Top of TASK INPUTS
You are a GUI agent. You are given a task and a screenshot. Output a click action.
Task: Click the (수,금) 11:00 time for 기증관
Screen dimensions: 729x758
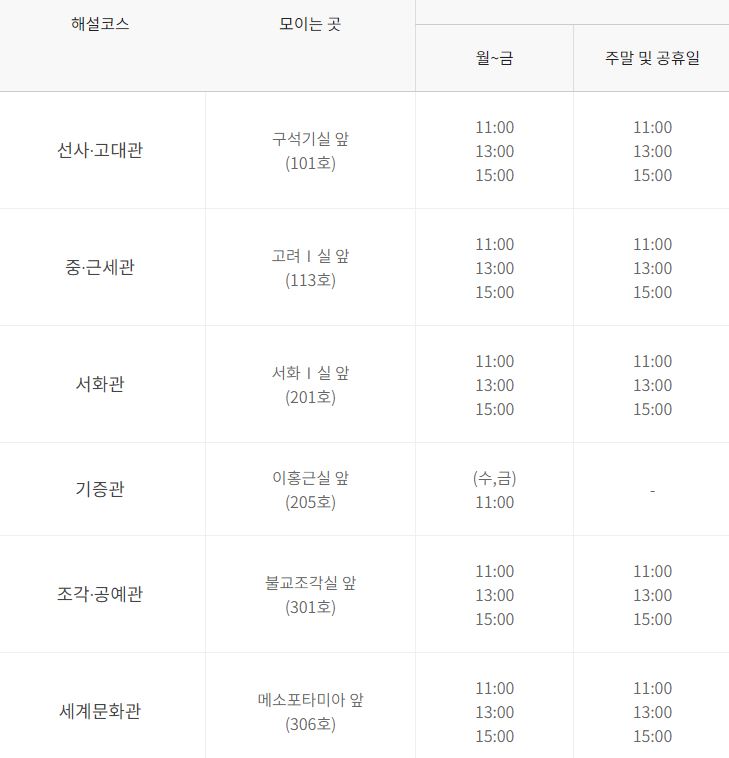(494, 491)
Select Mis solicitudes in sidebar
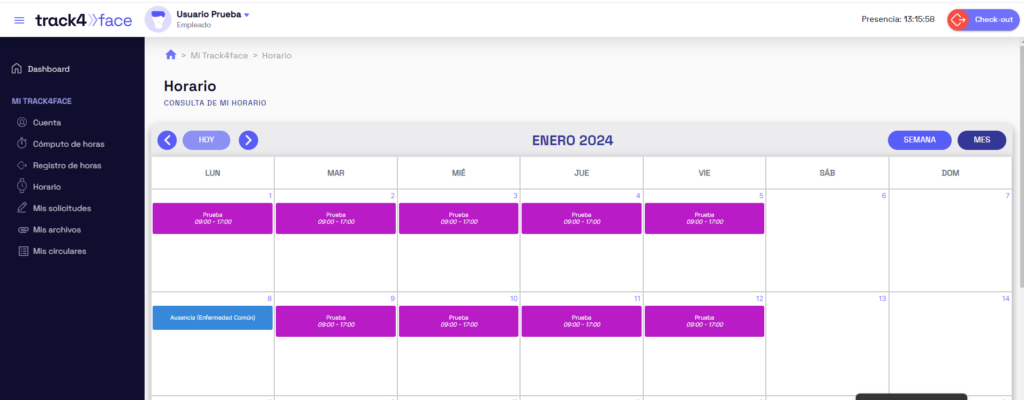1024x400 pixels. [61, 208]
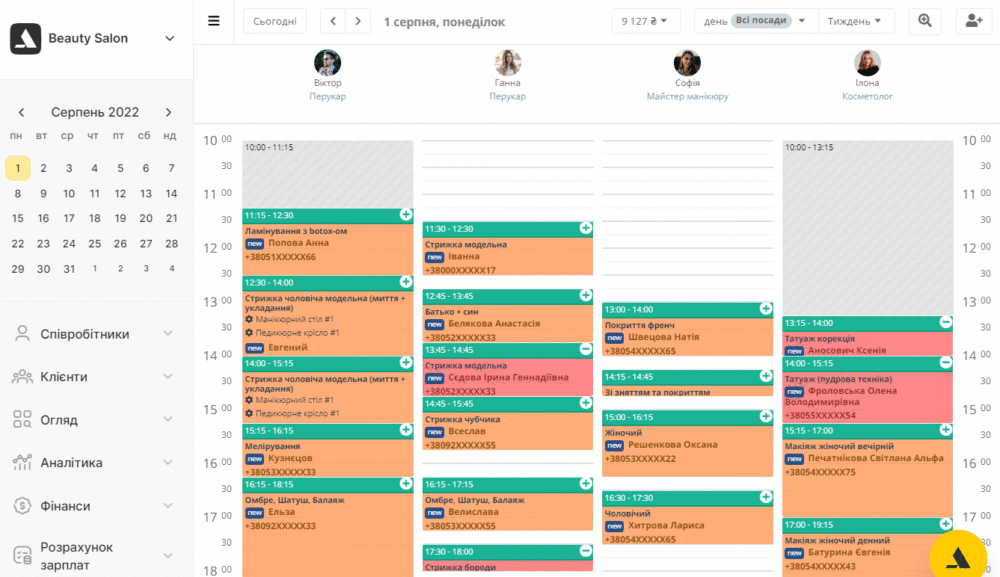1000x577 pixels.
Task: Click plus on Попова Анна 11:15 appointment
Action: (406, 215)
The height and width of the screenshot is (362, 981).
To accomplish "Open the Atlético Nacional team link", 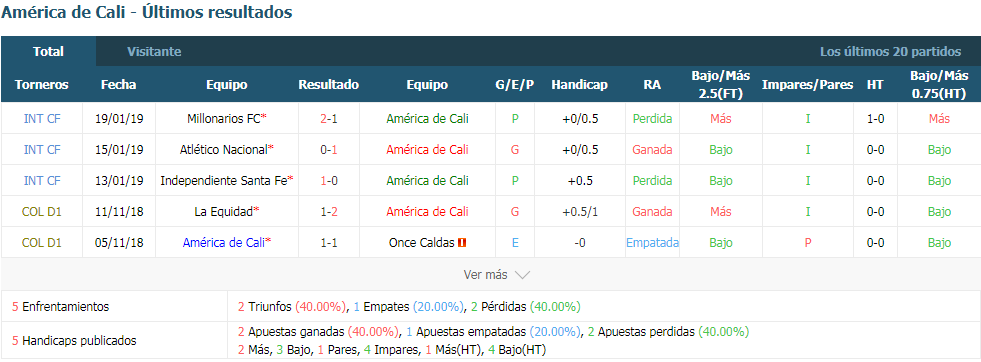I will pyautogui.click(x=223, y=149).
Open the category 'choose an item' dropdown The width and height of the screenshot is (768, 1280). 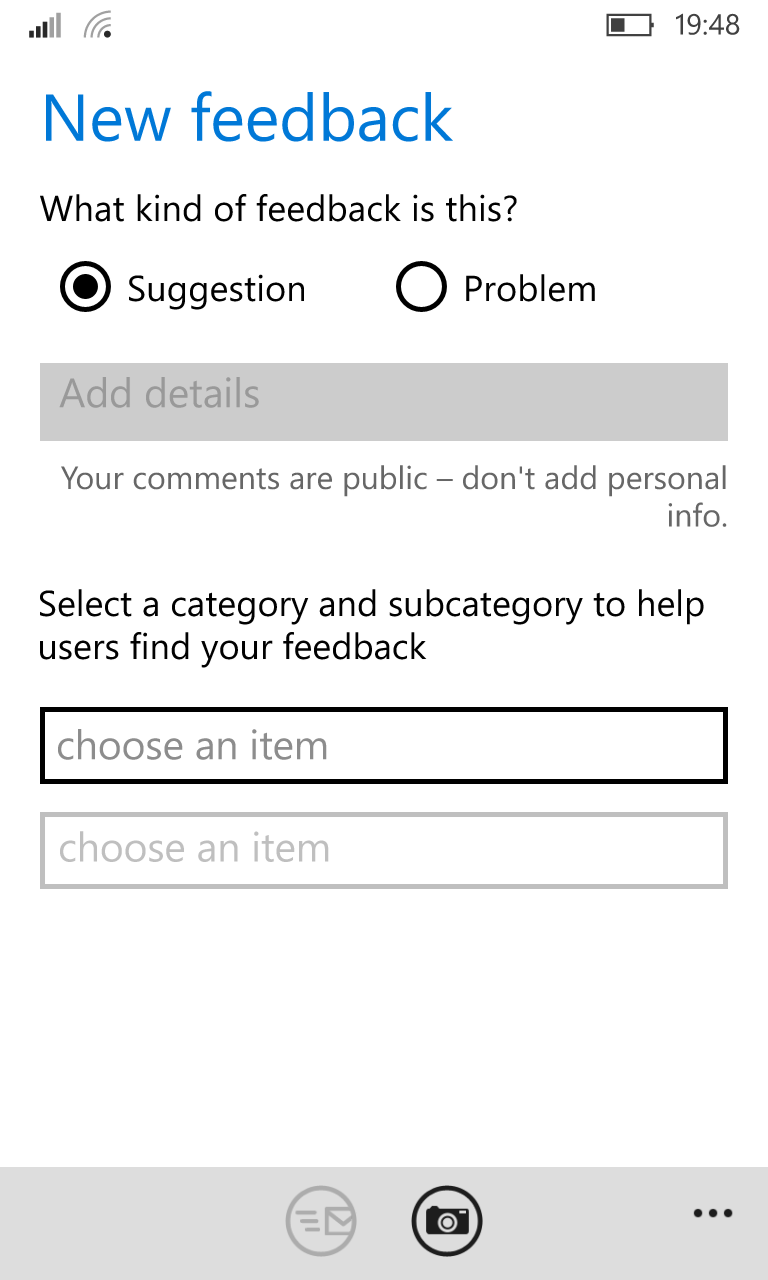[x=383, y=746]
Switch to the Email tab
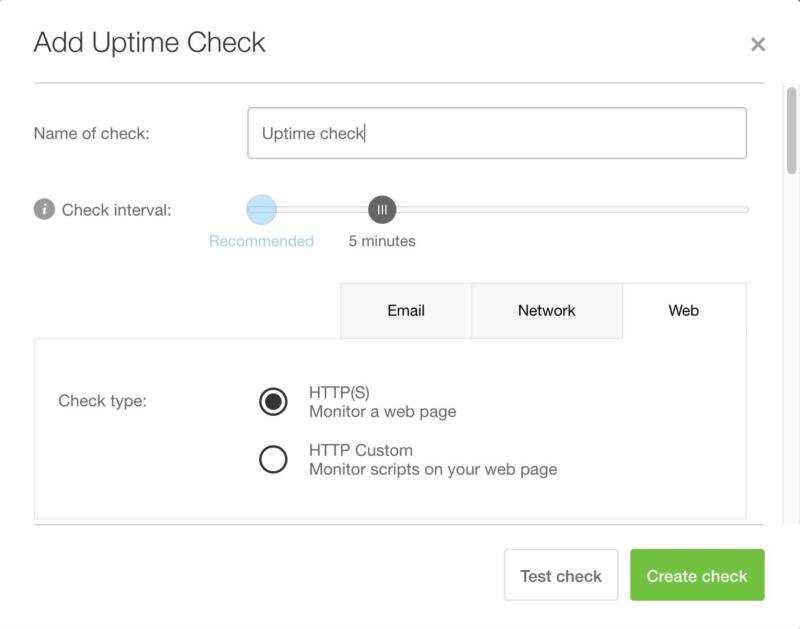This screenshot has width=800, height=629. click(406, 311)
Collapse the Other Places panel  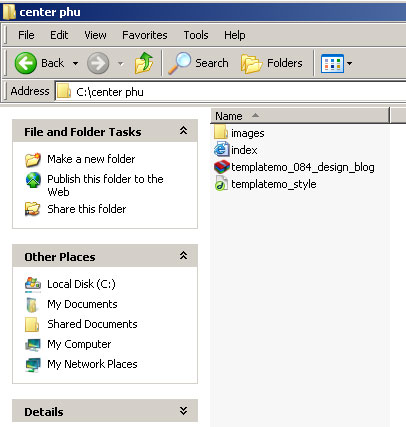(x=183, y=256)

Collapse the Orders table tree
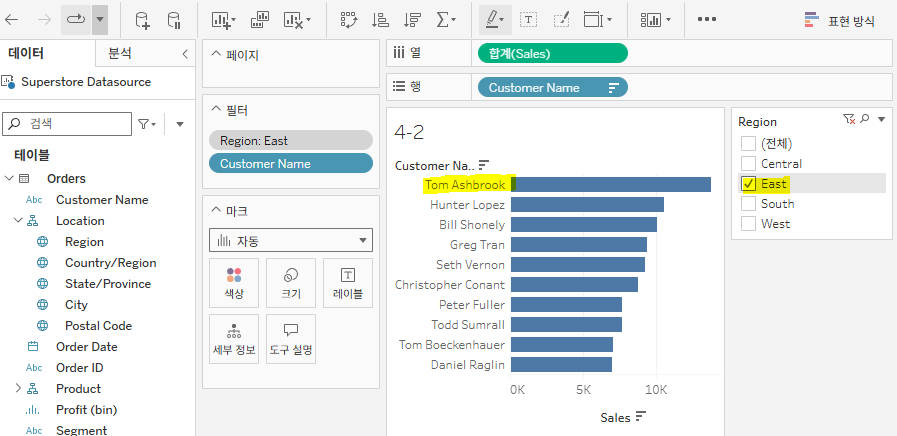[x=9, y=179]
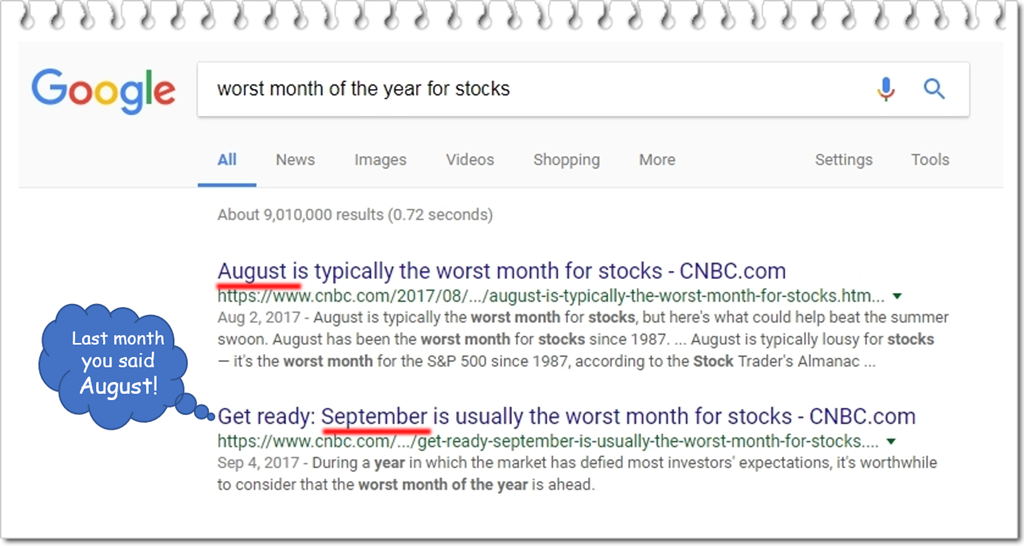
Task: Start voice search with the microphone icon
Action: pyautogui.click(x=886, y=89)
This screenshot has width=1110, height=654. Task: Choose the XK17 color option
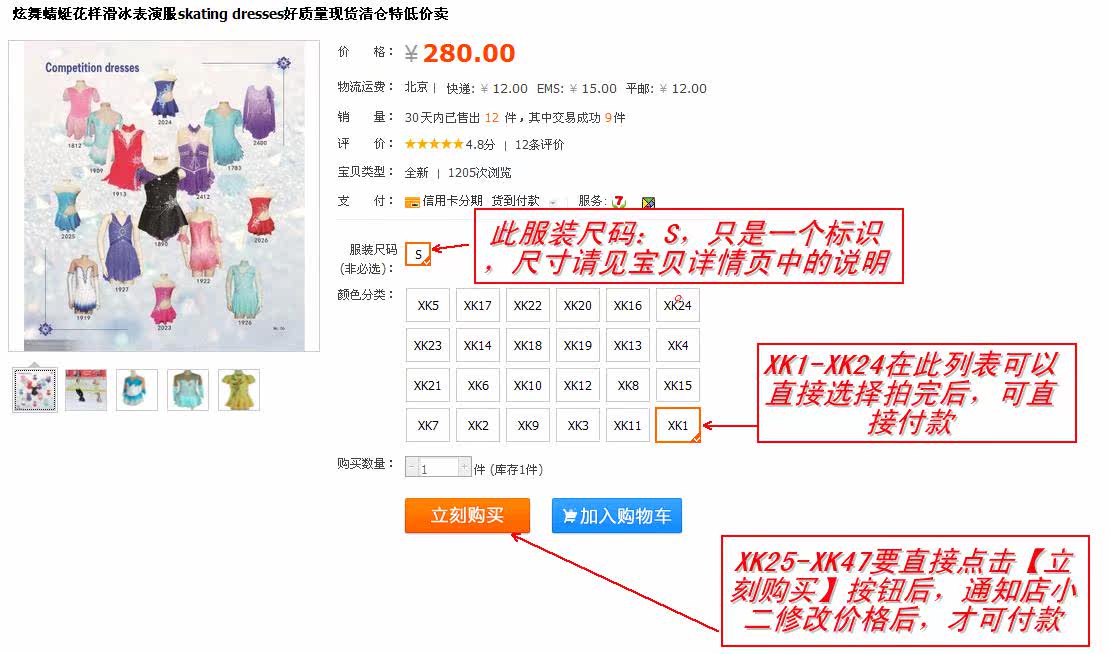click(x=478, y=305)
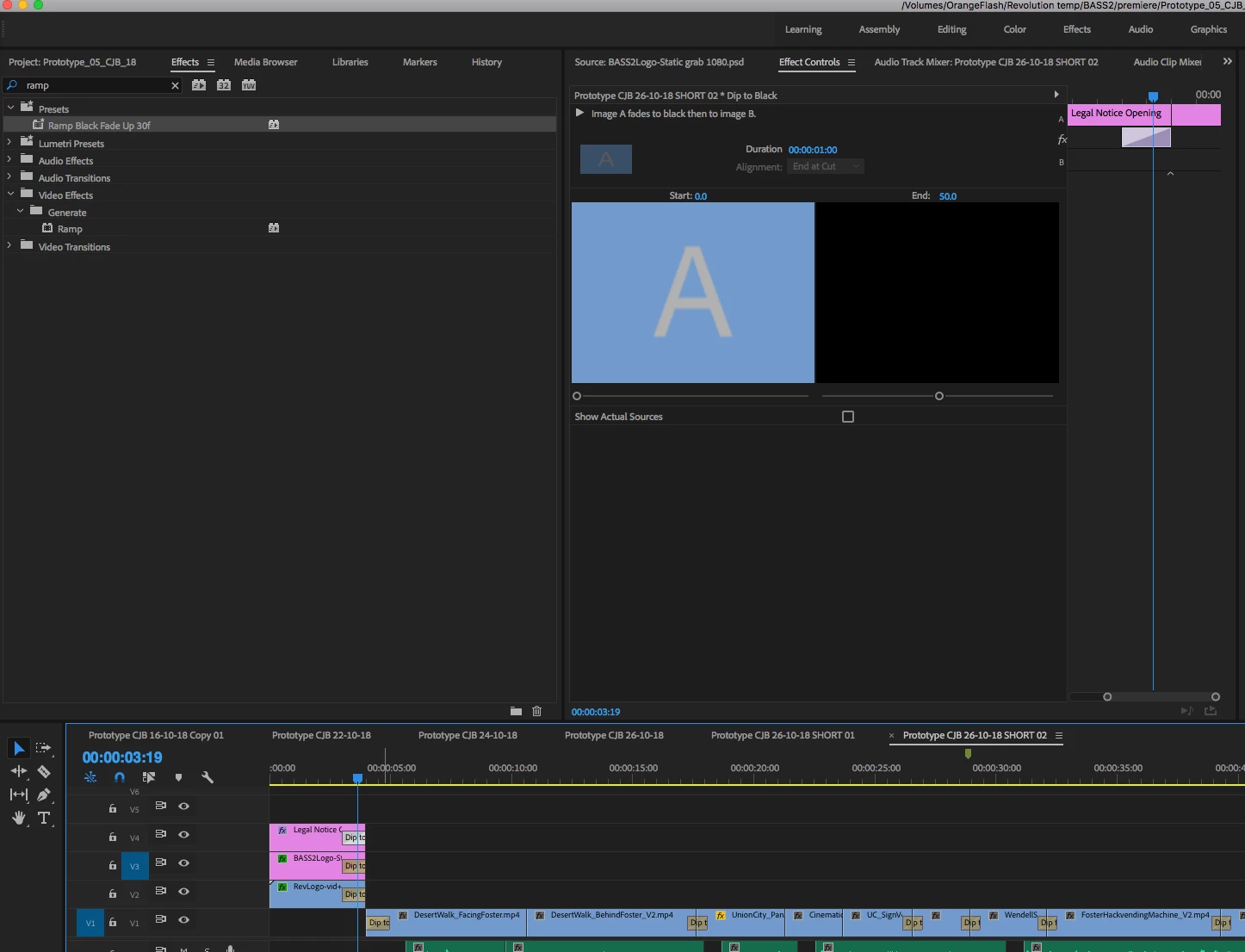The image size is (1245, 952).
Task: Select the Hand tool
Action: 18,818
Bottom of TASK INPUTS
Once the line containing "This screenshot has width=1110, height=654." is found, write it out exactly along with every line after it through the end of the listing, excluding pictures.

EXERCISE SOLUTION:
This screenshot has width=1110, height=654. Task: Choose the XK17 color option
click(x=478, y=305)
The image size is (1245, 952).
Task: Select the Hand tool
Action: 18,818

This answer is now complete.